Does the Standard state explictly that it is permissible
to arrange the cases of a switch in descending order? Does
the Standard state explicitly that it is permissible to write
a statement label and never use it in a goto?

It doesn't even say that the function call
#include <stdio.h>
#include <string.h>
memset(stdout, 11, sizeof(FILE));

can cause UB. But I wouldn't expect a program to continue working
after it.

I think you are stating that subsequent usage of stdout either
explicitly (using fprintf,fputc etc.) or implicitly (using printf,
putc etc.) produces UB.
Agreed, that it is a UB, if there is any usage of stdout.
But there won't be any if you don't use it.

The standards do state that subsequent usage of stdout produces UB!
Well, if you ask me how, here I give my explanation.
Functions like fprintf uses FILE pointer to do their job. So there
will be dereferencing of the FILE pointer in their function call.

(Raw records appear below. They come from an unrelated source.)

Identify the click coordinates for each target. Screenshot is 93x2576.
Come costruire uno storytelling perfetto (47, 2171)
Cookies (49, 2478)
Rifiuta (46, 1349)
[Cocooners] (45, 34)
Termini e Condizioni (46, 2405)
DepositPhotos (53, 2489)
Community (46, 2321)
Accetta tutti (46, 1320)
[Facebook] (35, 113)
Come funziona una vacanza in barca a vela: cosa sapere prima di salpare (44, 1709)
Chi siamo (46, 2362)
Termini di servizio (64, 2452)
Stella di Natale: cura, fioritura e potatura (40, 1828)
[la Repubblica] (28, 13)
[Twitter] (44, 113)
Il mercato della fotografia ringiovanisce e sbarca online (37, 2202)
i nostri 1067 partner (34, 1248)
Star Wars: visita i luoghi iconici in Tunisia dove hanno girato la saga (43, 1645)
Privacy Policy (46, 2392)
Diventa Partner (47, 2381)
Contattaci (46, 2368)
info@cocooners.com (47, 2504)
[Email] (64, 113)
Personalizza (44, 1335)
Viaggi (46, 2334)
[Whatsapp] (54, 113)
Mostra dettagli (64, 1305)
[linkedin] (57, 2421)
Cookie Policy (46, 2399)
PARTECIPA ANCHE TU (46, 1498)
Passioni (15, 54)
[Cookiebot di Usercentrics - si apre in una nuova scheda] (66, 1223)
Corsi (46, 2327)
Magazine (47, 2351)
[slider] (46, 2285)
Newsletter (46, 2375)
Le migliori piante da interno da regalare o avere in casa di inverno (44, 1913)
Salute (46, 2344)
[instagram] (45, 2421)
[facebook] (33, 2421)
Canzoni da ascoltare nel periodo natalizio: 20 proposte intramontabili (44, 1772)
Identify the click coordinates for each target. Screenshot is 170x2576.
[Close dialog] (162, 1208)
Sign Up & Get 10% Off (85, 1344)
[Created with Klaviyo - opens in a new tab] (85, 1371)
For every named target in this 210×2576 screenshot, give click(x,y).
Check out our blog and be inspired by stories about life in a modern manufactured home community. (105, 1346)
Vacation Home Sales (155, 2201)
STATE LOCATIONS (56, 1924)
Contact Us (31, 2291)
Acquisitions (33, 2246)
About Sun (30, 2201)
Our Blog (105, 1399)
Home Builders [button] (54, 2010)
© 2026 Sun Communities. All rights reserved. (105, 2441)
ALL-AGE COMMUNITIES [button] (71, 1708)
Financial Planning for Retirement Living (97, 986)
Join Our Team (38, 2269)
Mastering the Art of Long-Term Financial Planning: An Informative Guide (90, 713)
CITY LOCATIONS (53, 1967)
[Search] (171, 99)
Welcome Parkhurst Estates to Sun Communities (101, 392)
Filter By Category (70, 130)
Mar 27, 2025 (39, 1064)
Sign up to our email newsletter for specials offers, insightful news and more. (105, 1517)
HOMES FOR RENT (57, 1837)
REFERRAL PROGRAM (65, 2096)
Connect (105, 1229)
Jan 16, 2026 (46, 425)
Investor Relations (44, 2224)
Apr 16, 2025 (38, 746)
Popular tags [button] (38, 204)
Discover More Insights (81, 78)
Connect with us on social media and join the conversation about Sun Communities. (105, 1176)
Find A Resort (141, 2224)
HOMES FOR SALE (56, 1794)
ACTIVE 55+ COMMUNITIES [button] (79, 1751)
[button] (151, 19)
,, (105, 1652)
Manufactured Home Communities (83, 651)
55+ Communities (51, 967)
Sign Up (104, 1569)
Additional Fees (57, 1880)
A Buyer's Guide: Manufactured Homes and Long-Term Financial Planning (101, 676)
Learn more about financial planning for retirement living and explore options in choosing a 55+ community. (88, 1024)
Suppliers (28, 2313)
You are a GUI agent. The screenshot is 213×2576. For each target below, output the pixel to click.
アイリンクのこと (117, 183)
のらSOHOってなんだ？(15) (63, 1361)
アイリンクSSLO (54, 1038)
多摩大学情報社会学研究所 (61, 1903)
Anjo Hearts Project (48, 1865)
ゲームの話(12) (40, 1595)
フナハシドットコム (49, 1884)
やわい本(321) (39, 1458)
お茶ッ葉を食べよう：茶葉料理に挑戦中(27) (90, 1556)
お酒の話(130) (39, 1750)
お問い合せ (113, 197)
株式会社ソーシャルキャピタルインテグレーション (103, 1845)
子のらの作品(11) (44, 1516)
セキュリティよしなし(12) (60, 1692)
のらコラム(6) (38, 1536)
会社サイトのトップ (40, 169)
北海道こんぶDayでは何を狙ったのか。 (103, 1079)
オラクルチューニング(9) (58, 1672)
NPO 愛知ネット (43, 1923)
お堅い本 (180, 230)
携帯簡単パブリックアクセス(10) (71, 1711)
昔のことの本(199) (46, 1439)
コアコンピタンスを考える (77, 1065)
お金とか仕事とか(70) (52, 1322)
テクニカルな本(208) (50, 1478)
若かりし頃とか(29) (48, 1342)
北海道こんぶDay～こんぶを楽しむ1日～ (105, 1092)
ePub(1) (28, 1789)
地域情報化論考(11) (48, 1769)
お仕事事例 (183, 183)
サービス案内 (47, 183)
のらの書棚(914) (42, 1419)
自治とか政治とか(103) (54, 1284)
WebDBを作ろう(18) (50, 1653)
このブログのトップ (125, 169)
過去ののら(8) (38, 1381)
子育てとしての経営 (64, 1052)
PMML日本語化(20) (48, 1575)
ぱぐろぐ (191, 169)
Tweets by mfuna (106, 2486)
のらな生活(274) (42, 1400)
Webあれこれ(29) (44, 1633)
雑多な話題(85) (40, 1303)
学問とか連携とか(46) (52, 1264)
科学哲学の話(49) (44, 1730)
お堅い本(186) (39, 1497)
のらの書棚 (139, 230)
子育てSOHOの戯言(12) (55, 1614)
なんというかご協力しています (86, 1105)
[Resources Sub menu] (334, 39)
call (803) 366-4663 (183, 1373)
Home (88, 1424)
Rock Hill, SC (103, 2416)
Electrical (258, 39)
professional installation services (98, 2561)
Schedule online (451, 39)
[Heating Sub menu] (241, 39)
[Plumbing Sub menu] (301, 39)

In
such a case if dereferencing is done on the pointer that does not
point to a *valid* object, this produces UB. This applies to your case
also.

If your library function does not dereference FILE pointer or doesn't
use it at all for any pointer arithmetics (in that case it should be
using some complex mechanism!), then there will be no UB. But I think
such implementations are highly unlikely though not disallowed.

#include <stdio.h>
#include <string.h>

static FILE foo;

int main(void)
{
memcpy(stdout, &foo, sizeof foo);
puts("hello, world");
return 0;
}

(Now I'm no longer completely serious, the FILE object may contain
pointers which become NULL after the call to memcpy. But I would
expect the standard to explicitly state that if a FILE object is
modified other than by a library function, then passing a pointer
to it to a library function causes UB.)